:: AIM ::
Copy the lines below word for word, leaving out the pictures.
※ ※ ※
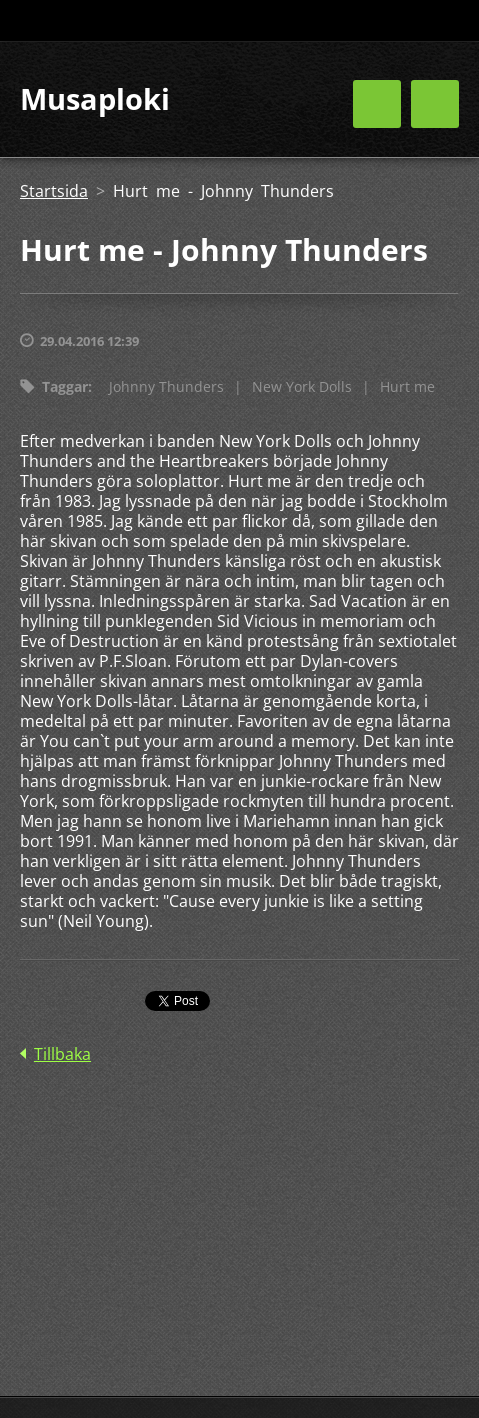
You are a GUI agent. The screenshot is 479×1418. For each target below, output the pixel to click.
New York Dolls (302, 386)
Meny (435, 104)
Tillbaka (62, 1054)
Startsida (54, 191)
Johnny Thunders (166, 386)
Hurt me (407, 386)
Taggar (65, 386)
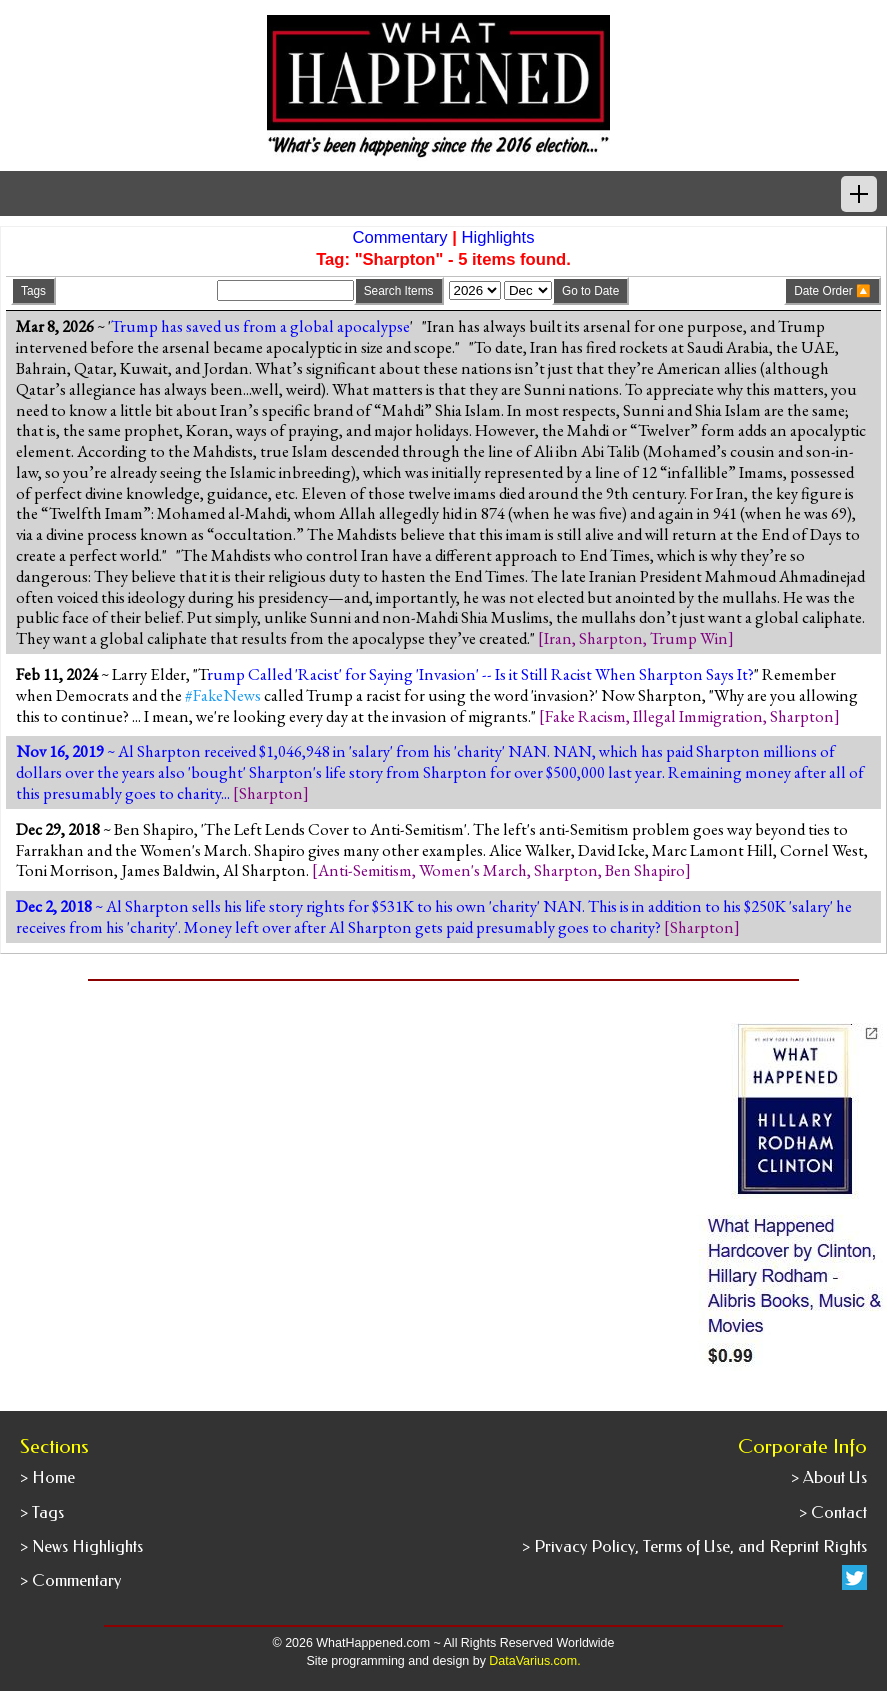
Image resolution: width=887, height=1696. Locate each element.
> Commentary (70, 1580)
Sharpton (611, 638)
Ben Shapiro (645, 870)
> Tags (42, 1512)
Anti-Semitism (365, 870)
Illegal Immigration (698, 716)
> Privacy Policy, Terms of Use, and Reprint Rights (694, 1546)
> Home (47, 1477)
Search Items (399, 291)
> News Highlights (81, 1546)
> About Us (829, 1477)
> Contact (833, 1512)
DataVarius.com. (534, 1661)
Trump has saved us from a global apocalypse (260, 326)
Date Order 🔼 (832, 291)
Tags (33, 291)
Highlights (498, 237)
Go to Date (590, 291)
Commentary (399, 237)
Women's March (473, 870)
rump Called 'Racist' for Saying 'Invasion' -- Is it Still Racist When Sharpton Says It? (480, 674)
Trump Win (689, 638)
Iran (558, 638)
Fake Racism (585, 716)
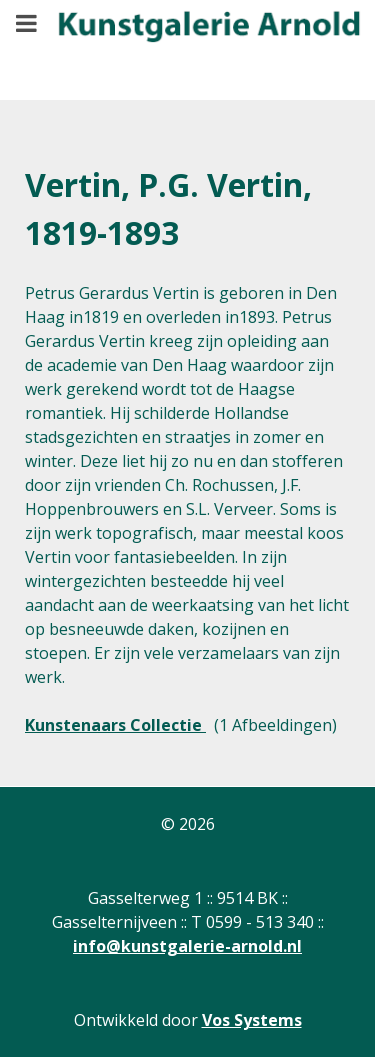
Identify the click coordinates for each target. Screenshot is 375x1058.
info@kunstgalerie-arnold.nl (187, 946)
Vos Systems (252, 1020)
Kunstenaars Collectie (115, 725)
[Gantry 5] (195, 35)
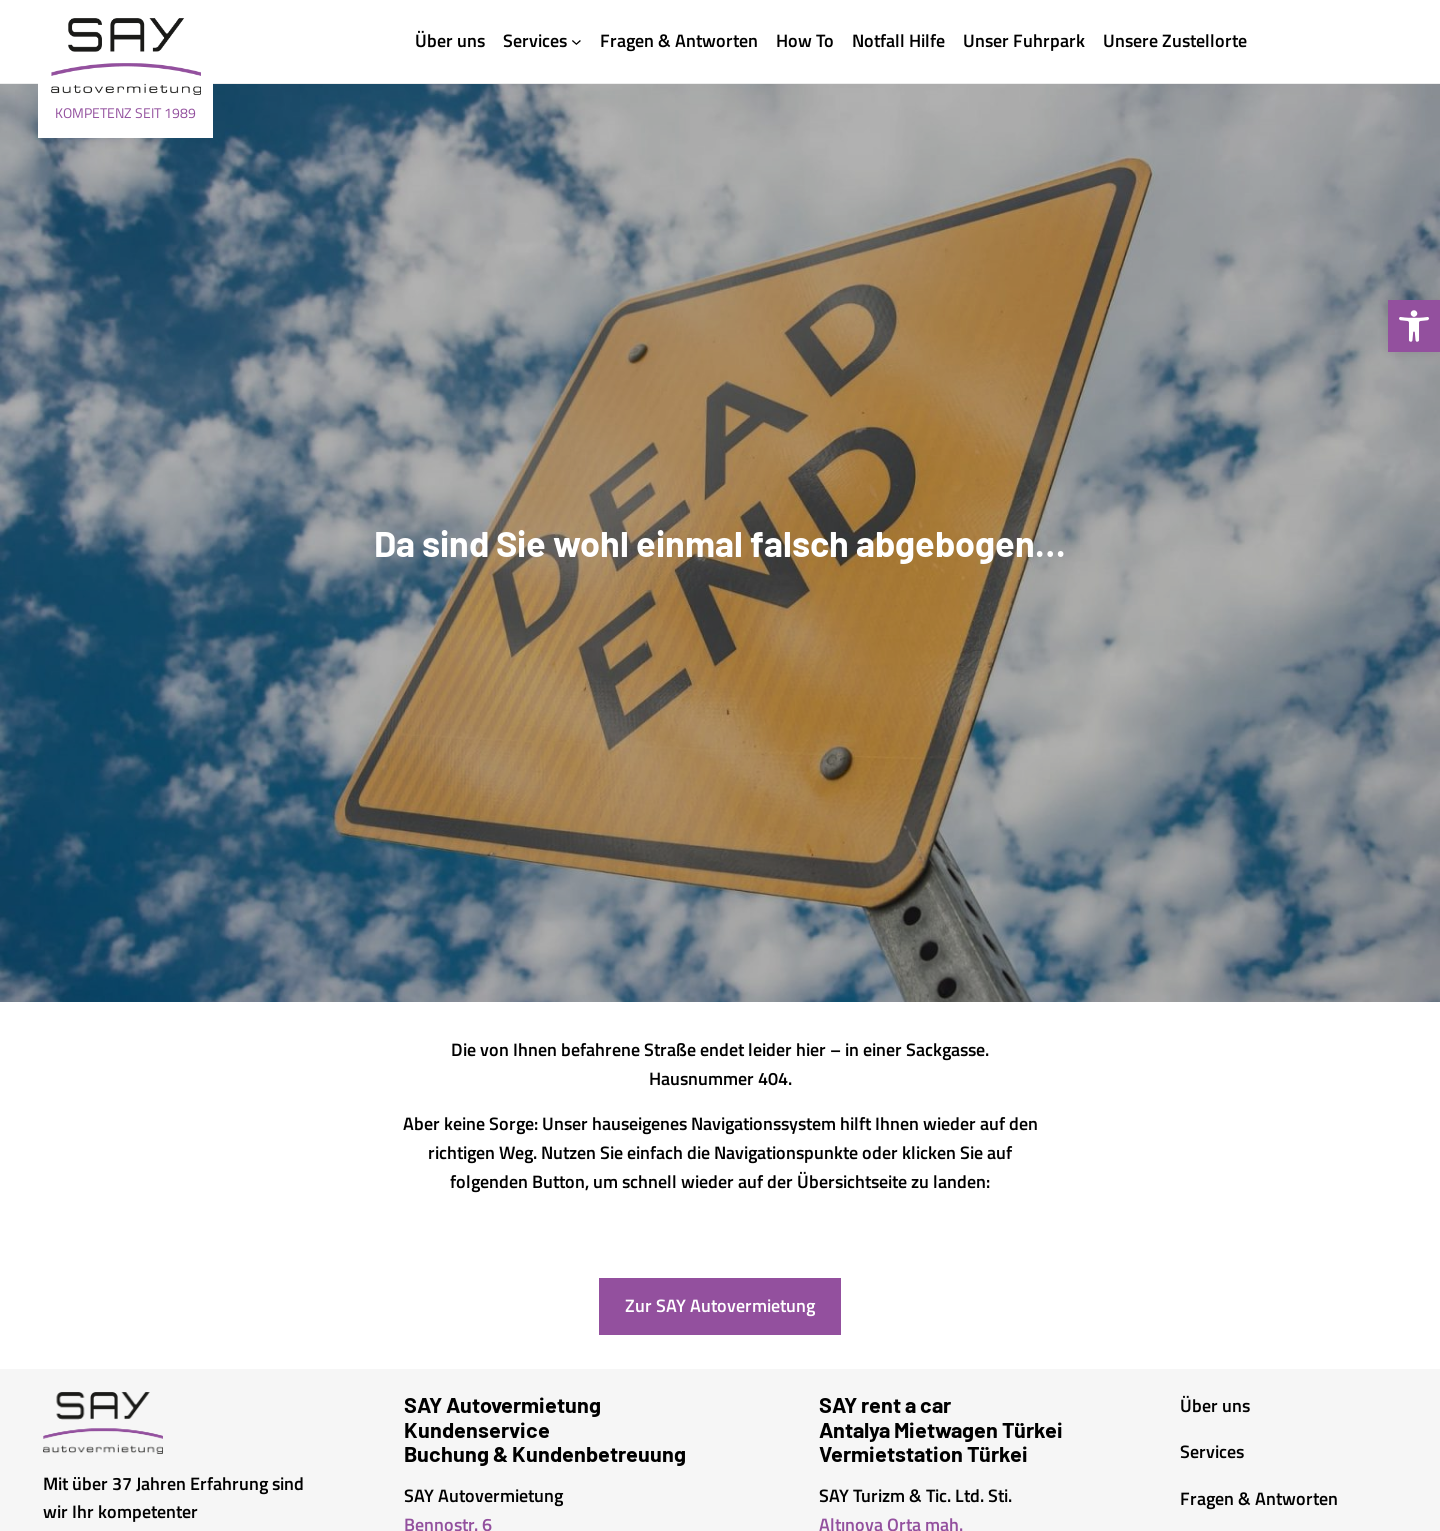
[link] (1414, 326)
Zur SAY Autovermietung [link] (720, 1305)
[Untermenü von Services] (576, 41)
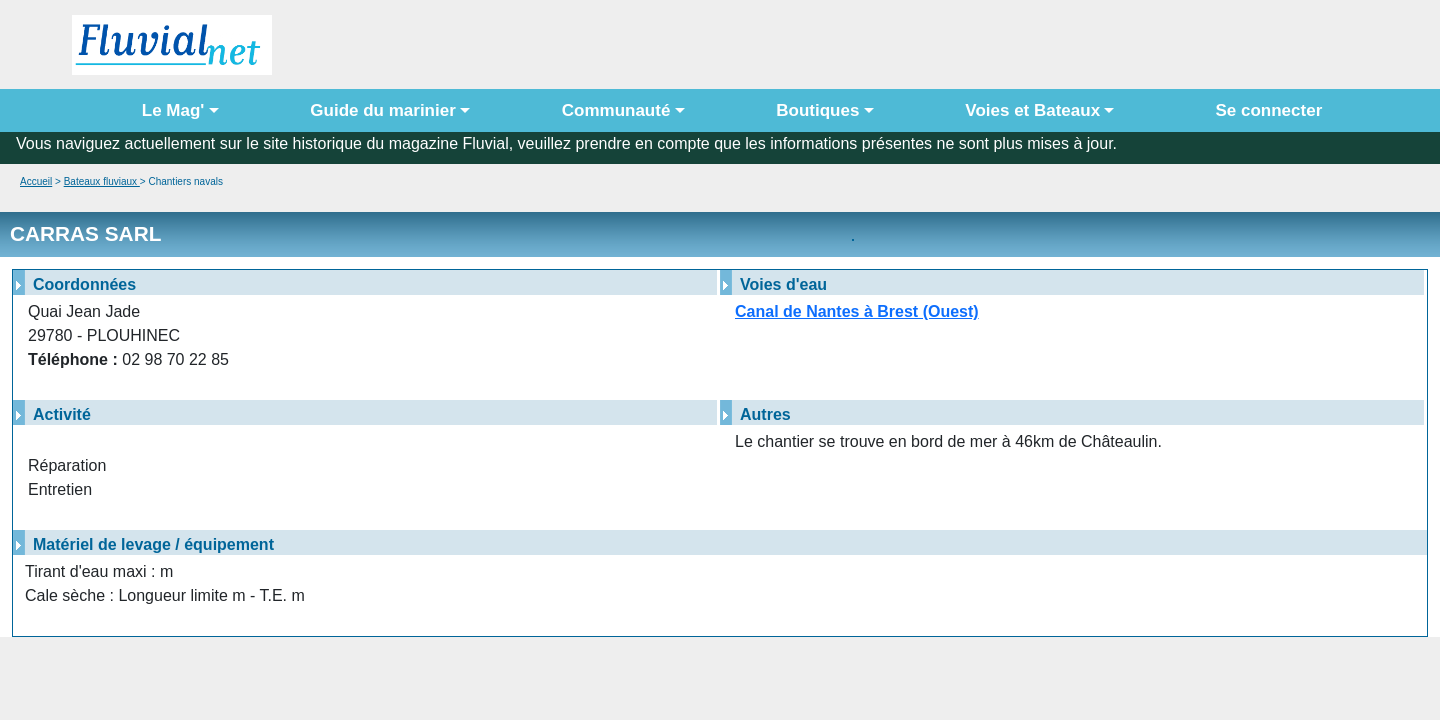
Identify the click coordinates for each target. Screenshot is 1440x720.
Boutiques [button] (817, 110)
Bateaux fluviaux (102, 181)
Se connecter (1264, 110)
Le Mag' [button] (173, 110)
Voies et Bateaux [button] (1032, 110)
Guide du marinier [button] (382, 110)
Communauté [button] (616, 110)
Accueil (36, 181)
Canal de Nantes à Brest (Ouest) (857, 311)
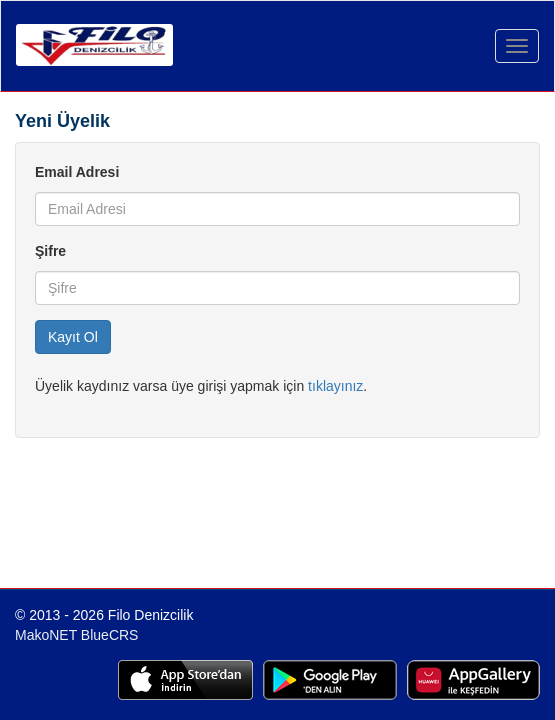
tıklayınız (335, 386)
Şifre (50, 251)
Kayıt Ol (73, 337)
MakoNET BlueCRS (76, 635)
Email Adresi (77, 172)
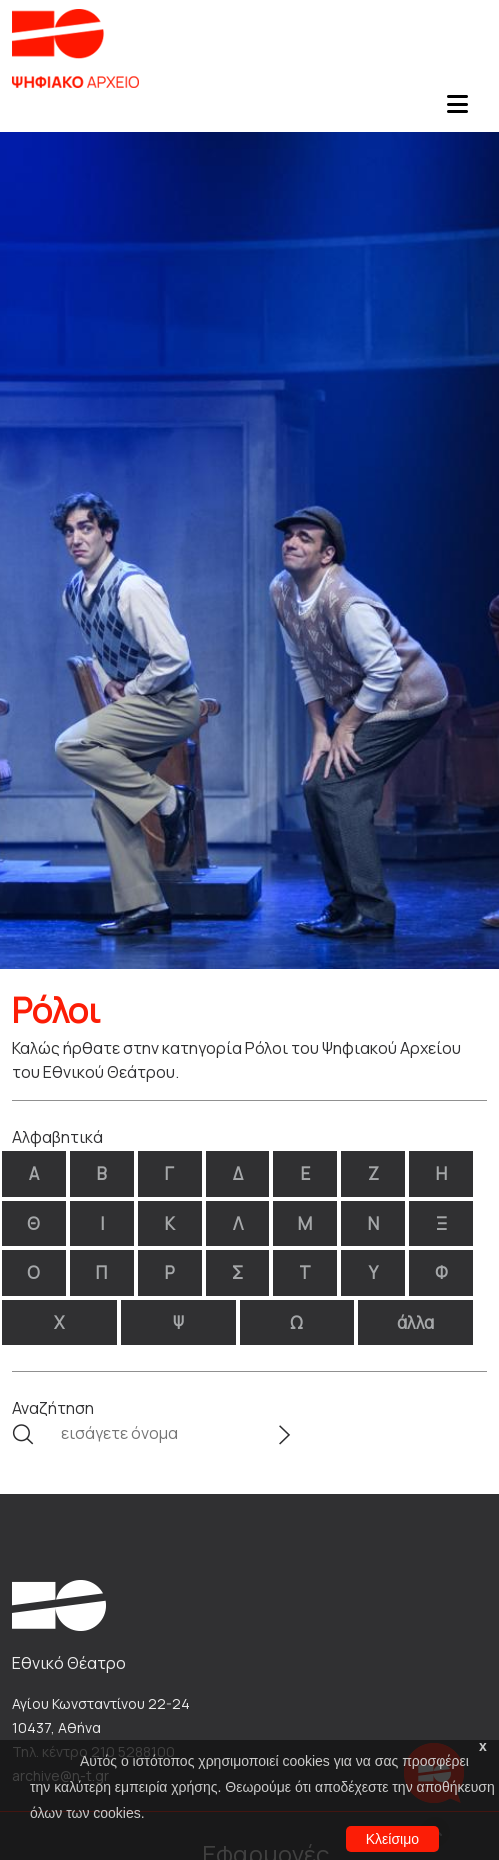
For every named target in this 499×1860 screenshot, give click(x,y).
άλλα (415, 1322)
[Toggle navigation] (457, 110)
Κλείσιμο (392, 1839)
※ ※ ※
:: RESULT OF THE TASK ::
You are a GUI agent. The screenshot is 479×1418. For each target below, output the pixel to click.
New York Dolls (302, 386)
Meny (435, 104)
Tillbaka (62, 1054)
Startsida (54, 191)
Johnny Thunders (166, 386)
Hurt me (407, 386)
Taggar (65, 386)
Image resolution: width=887, height=1696. Locate each element.
> Commentary (70, 1580)
Sharpton (611, 638)
Ben Shapiro (645, 870)
> Tags (42, 1512)
Anti-Semitism (365, 870)
Illegal Immigration (698, 716)
> Privacy Policy, Terms of Use, and Reprint Rights (694, 1546)
> Home (47, 1477)
Search Items (399, 291)
> News Highlights (81, 1546)
> About Us (829, 1477)
> Contact (833, 1512)
DataVarius.com. (534, 1661)
Trump has saved us from a global apocalypse (260, 326)
Date Order 🔼 (832, 291)
Tags (33, 291)
Highlights (498, 237)
Go to Date (590, 291)
Commentary (399, 237)
Women's March (473, 870)
rump Called 'Racist' for Saying 'Invasion' -- Is it Still Racist When Sharpton Says It? (480, 674)
Trump Win (689, 638)
Iran (558, 638)
Fake Racism (585, 716)
Identify the click coordinates for each target. Screenshot is 375x1058.
info@kunstgalerie-arnold.nl (187, 946)
Vos Systems (252, 1020)
Kunstenaars Collectie (115, 725)
[Gantry 5] (195, 35)
[link] (1414, 326)
Zur SAY Autovermietung [link] (720, 1305)
[Untermenü von Services] (576, 41)
Identify the click coordinates for each target. Screenshot is 1440x720.
Boutiques [button] (817, 110)
Bateaux fluviaux (102, 181)
Se connecter (1264, 110)
Le Mag' [button] (173, 110)
Voies et Bateaux [button] (1032, 110)
Guide du marinier [button] (382, 110)
Communauté [button] (616, 110)
Accueil (36, 181)
Canal de Nantes à Brest (Ouest) (857, 311)
tıklayınız (335, 386)
Şifre (50, 251)
Kayıt Ol (73, 337)
MakoNET BlueCRS (76, 635)
Email Adresi (77, 172)
For every named target in this 499×1860 screenshot, give click(x,y).
άλλα (415, 1322)
[Toggle navigation] (457, 110)
Κλείσιμο (392, 1839)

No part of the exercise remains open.